C'est entendu.

lundi 6 décembre 2010

Microcosme #3 - Décembre 2010

par Béatrice Corceiro et Joseph Karloff
art par Jarvis Glasses

Pour la Noël, point de vieilles dindes infourrables sur C'est Entendu : rien que des jeunes coqs tout frais, qui se trémoussent au milieu du poulailler comme des Travolta sur le dancefloor, pleins de fougue et prêts à mourir pour des graines, des graines, TOUJOURS PLUS DE GRAINES.

Dans les faits, alors que Joseph restait jusqu'à tard sur son ordi pour dénicher les re-sta de demain (rubriques Microdisques pour la France ; Macrodisques pour le Monde Libre), Béatrice est allée en voir en vrai dans sa bonne ville de Bordeaux - et n'a pas pu s'empêcher de glisser un mot sur les bons produits de son terroir (rubrique They Microlive).

______________________________________

Microdisques

______________________________________

  • Popular Mechanics - "A Good Flight" (EP, 2010)

Flûte et re-flûte. Quand Joe m'a filé ce poste de dénichage de groupes, je l'ai prévenu avec force suffisance : "Mais tu sais, moi je trouve la scène française assez mauvaise, y'a des chances pour que je déniche rien du tout et que je poste juste tous les mois : 'RIEN TROUVE DE BIEN. TOUS DES NULS.'". Ça sera une bonne résolution pour l'année prochaine ça : fermer ma gueule. Je vous explique : quand je suis tombé nez à nez avec cet EP, j'ai cru avoir affaire à des anglo-saxons, parce que ça sonnait trop bien ; or, Popular Mechanics sont des LILLOIS. Franchement, quoi de plus français (plouc) que Lille ? (A part Saint-Etienne)


(When I Come In A Bar (I'm Like A Star))

Ecoutez-moi donc ces riffs accrocheurs à la Phoenix, mais sans la cuillère en argent dans la bouche, non, ici ça sent plutôt le bouseux prolétaire à la Supergrass, celui qui ne fait pas du rock pour embêter papa-maman mais pour remuer les derches flasques entre deux matchs de foot du LOSC. Ce premier EP est trop. Vraiment. C'est son défaut : trop riche, trop long, trop prometteur. Mais je crois en ces mecs-là. Ils vont casser la baraque. Juré. Si je mens je vais en enfer. Ou à Lille.


J.K.


  • Tara King Th - "Extravagant, Grotesque & Nonchalant" (LP, 2010)

__Consigne__
D'après l'extrait du texte, pourquoi l'auteur de la chronique sur Popular Mechanics a-t-il d'abord pris ce groupe pour des Anglo-Saxons ? Répondez en une à trois phrases.

__Matériel recueilli__
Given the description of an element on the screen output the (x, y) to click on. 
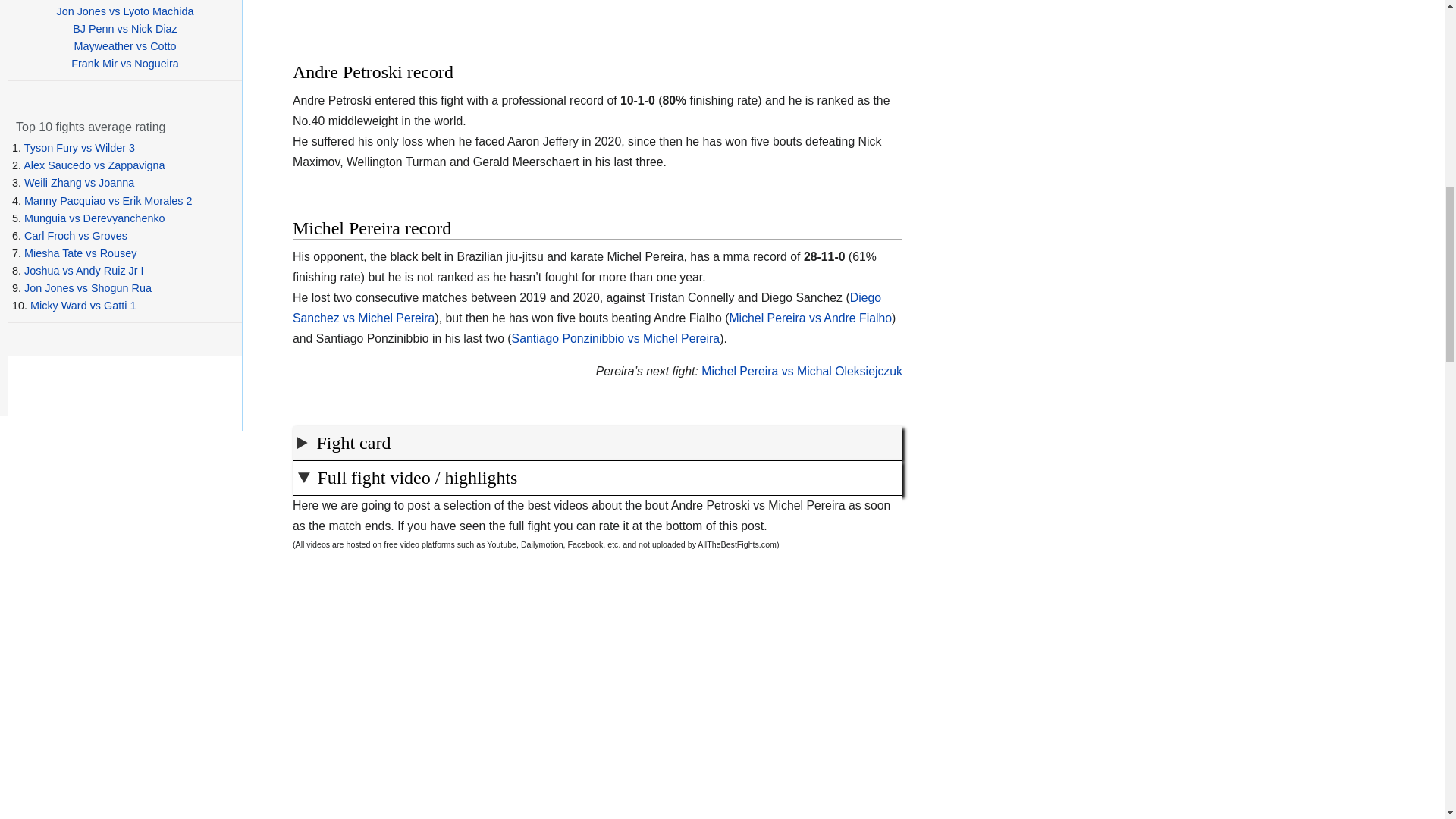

__Corrigé__
En découvrant l'EP « A Good Flight », il a cru avoir affaire à des Anglo-Saxons parce que « ça sonnait trop bien ». Or Popular Mechanics est un groupe lillois.